METHODS: A cross-sectional, anonymous survey was conducted using a 30-item online questionnaire distributed to dental schools across multiple countries. The survey employed an exploratory, observational approach with convenience and snowball sampling methods. The population included dental students from all academic semesters, and participation in the survey was voluntary. The questionnaire consisted of multiple-choice and Likert-scale questions organized into five sections: consent form, demographic data, knowledge/awareness, perceptions/attitudes, and ethics-related questions. Data were analysed using Jamovi and R. Descriptive statistics summarised the demographic characteristics and responses to survey questions. Non-parametric correlation analysis was employed as a primary measure of association for relationships between ordinal variables.

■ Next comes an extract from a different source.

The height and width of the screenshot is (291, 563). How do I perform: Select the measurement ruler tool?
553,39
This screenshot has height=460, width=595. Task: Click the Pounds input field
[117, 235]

For regression analyses, ordinal logistic regression models were constructed to identify predictors for specific outcomes. For each Likert scale question, an ordinal logistic regression model was constructed (dependent variable), with the knowledge questions score as a covariate and the nominal answered questions as factors.
RESULTS: 508 students completed the questionnaire. Most students (76.2%) agreed they understood what AI entails, and 67.4% were familiar with generic AI tools; however, only 34.7% knew AI’s dental applications. 70.3% supported AI education during undergraduate studies, favoring case-based teaching, and 53.7% felt their current education had not adequately prepared them for AI technologies. Students declared that AI would be beneficial in diagnostic analysis (64.5%), enhance clinical practice (69.5%), and improve patient care (60.4%). Also, 41.7% believed that AI would cause a reduction in professionals’ skills and dehumanize healthcare (29.2%). 3/4 students agreed that AI ethics should be taught from a multidisciplinary perspective, and 65.3% declared AI in healthcare should be legally regulated.
CONCLUSIONS: This study establishes baseline data on dental students’ AI knowledge and educational requirements across multiple countries. Despite general AI familiarity, understanding of dental applications remains limited. The results highlight the need for structured AI education programs tailored to students’ knowledge gaps and learning preferences. Dental students’ understanding and perceptions of AI can effectively guide the identification of their learning needs and inform curriculum integration.
PMID:41652399 | DOI:10.1186/s12909-026-08699-6